Stored records:
%%

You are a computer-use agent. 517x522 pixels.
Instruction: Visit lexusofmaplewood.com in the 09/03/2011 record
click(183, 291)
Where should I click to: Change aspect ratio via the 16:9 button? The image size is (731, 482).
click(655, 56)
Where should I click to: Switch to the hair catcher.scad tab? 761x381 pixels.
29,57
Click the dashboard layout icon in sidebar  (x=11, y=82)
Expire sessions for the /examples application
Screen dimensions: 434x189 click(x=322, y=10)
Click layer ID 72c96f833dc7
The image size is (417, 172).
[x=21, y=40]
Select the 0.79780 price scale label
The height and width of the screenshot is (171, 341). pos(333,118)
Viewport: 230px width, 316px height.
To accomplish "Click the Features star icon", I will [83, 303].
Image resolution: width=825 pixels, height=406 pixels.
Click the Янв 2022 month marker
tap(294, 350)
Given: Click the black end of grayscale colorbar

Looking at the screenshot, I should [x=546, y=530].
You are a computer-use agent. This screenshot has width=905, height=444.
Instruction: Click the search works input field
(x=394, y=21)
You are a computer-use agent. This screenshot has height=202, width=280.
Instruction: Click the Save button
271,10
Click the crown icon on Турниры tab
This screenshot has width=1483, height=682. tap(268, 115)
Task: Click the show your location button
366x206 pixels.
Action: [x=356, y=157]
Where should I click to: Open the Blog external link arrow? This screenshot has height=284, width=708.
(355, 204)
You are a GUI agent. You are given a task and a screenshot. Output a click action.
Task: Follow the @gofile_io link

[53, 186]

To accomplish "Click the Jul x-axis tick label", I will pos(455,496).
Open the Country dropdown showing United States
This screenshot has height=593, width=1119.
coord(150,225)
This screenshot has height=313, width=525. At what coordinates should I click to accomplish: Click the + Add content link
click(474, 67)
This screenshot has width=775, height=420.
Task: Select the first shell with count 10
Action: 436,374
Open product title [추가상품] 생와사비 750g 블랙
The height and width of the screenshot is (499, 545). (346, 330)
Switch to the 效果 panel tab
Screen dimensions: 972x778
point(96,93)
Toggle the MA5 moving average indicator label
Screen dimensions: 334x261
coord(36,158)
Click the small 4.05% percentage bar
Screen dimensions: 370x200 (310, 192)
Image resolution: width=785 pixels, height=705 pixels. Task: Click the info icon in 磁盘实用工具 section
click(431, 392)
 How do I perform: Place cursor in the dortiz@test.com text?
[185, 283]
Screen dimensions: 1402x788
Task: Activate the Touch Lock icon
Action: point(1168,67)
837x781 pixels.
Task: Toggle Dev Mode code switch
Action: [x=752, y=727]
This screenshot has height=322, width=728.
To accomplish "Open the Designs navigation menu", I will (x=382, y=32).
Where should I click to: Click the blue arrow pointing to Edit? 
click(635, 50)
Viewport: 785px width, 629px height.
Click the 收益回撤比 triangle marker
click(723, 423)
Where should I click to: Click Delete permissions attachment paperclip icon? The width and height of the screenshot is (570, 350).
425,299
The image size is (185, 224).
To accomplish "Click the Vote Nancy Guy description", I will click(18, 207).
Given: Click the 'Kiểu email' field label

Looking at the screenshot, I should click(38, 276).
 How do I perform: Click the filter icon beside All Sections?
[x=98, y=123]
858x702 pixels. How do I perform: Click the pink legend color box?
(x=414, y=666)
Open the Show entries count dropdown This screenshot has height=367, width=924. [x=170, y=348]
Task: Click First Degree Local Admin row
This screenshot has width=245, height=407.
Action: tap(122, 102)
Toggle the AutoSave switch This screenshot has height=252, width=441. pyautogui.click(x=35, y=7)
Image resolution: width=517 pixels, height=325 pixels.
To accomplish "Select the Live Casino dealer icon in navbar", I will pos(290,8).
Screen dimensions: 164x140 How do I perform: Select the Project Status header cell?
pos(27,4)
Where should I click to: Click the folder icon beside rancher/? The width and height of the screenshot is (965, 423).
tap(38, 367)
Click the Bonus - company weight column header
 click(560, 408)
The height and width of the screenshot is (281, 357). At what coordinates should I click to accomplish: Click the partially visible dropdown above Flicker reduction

%%

INSTRUCTIONS TO FOLLOW:
Find each line above that contains "will", and copy those lines.

ANSWER TO THIS EXERCISE:
To accomplish "Click the Features star icon", I will [83, 303].
To accomplish "Click the Jul x-axis tick label", I will pos(455,496).
To accomplish "Open the Designs navigation menu", I will (x=382, y=32).
To accomplish "Click the Vote Nancy Guy description", I will click(18, 207).
To accomplish "Select the Live Casino dealer icon in navbar", I will pos(290,8).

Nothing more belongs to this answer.